#### Goal of the exercise:
Extract the reader comments below in full, reproducing every word and mark unchanged.

== Passage for review

I was born in 1962. I remember different times. We didn't have as much and not even a landline or heating. This dependancy has clearly been planned as Miri says. It has always shocked me how each generation has become softer. People from a few generations ago would be horrified. Now, people live in fear, mostly of death, due to the mechanistic world view thats been pushed by technocrats. They rule by fear and fear is the opposite of love. 'Those who live in fear are not really living'- A Course in Miracles. Ironic, don't you think?
I don’t know how you do it, but once I’ve read it, it becomes clear, the truth is laid out and there’s no turning back…..the real question though is what to do about it all?
The days are evil and we must pray against the satanic schemes 🙏
I see no earthly solution….
As Miri says "reject and reconstruct our own reality". Just do what small steps you can. For a start don't download any of their Apps as their system will relies on smartphones and Apps. Pay cash, queue at manned supermarket checkouts, insist on a face to face with a GP. No participation in the Covid fraud- no masks no tests etc even in a medical setting refuse. Be kind towards others and spread the word. If enough people do this then their system cannot succeed because enough are not participating.

====
== The data

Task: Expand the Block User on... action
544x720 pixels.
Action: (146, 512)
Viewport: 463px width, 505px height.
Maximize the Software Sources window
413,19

====

#### Your response:
I was born in 1962. I remember different times. We didn't have as much and not even a landline or heating. This dependancy has clearly been planned as Miri says. It has always shocked me how each generation has become softer. People from a few generations ago would be horrified. Now, people live in fear, mostly of death, due to the mechanistic world view thats been pushed by technocrats. They rule by fear and fear is the opposite of love. 'Those who live in fear are not really living'- A Course in Miracles. Ironic, don't you think?
I don’t know how you do it, but once I’ve read it, it becomes clear, the truth is laid out and there’s no turning back…..the real question though is what to do about it all?
The days are evil and we must pray against the satanic schemes 🙏
I see no earthly solution….
As Miri says "reject and reconstruct our own reality". Just do what small steps you can. For a start don't download any of their Apps as their system will relies on smartphones and Apps. Pay cash, queue at manned supermarket checkouts, insist on a face to face with a GP. No participation in the Covid fraud- no masks no tests etc even in a medical setting refuse. Be kind towards others and spread the word. If enough people do this then their system cannot succeed because enough are not participating.